Trends In Southeast Asia 2015 #17: Retired Military Officers In Myanmar's Parliament An Emerging Legislative Force? by Egreteau, Renaud
Retired military officers continue to wield considerable influence in Myanmar's post-junta politics. As former soldiers, they have developed a particular mindset and a specific view of society as well as of the place and policy role of the armed forces.

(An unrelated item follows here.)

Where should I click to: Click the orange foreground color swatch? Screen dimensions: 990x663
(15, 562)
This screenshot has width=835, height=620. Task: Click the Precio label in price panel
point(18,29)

Drawing on a series of recent interviews, as well as an initial analysis of individual legislative activities performed by Union-level legislators, this paper identifies three types of Burmese parliamentarians with military background: reluctant members of parliament, dutiful MPs and high-flying MPs.
Troubled Transit: Asylum Seekers Stuck In Indonesia by Missbach, Antje
Troubled Transit considers the situation of asylum seekers stuck in limbo in Indonesia from a number of perspectives. It presents not only the narratives of many transit migrants but also the perceptions of Indonesian authorities and of representatives of international and non-government organizations responsible for the care of transiting asylum seekers. Troubled Transit tries to explain the complexities faced by the transiting migrants within the context of the Indonesian government and its political challenges, including its relationship with Australia.
Our Common Challenges: Strengthening Security In The Region by Abbott, Tony
The Singapore Lecture Series was inaugurated in 1980 by the ISEAS-Yusof Ishak Institute. On 29 June 2015, the 35th Singapore Lecture was delivered by The Honourable Tony Abbott MP, Prime Minister of Australia.
Defect Or Defend: Military Responses To Popular Protests In Authoritarian Asia by Lee, Terence
Although social movements and media can destabilize authoritarian governments, not all social protest is effective or culminates in the toppling of dictatorships. Frequently, the military's response determines the outcome. Terence Lee uses four case studies from Asia to provide insight into the military's role during the transitional phase of regime change. Lee compares popular uprisings in the Philippines and Indonesia - both of which successfully engaged military support to bring down authoritarian rule - with protest movements in China and Burma which were violently suppressed by military forces. Lee's theory of "high personalism" and power-sharing among the armed forces leadership provides a framework for understanding the critical transitory phases of democratization.
Trends In Southeast Asia 2015 #16: Chinese Investment And Myanmar's Shifting Political Landscape by Oh, Su-Ann; Philip Andrews-Speed
China has targeted Myanmar's resources to enhance and provide resources for its economic growth. Chinese investment in Myanmar intensified in the mid-2000s and has continued to increase. The largest increase in approved and actual Chinese FDI over the years has taken place in the energy, oil and gas, and mining sectors. Dramatic changes to contracts are more likely to take place with Chinese, and other, corporations that are involved in large-scale rather than small-scale projects. The changing political circumstances, with Myanmar no longer being reliant on a handful of countries for strategic and financial support and the necessity of taking into account the wishes of its electorate, means that the political landscape has shifted under the feet of stakeholders.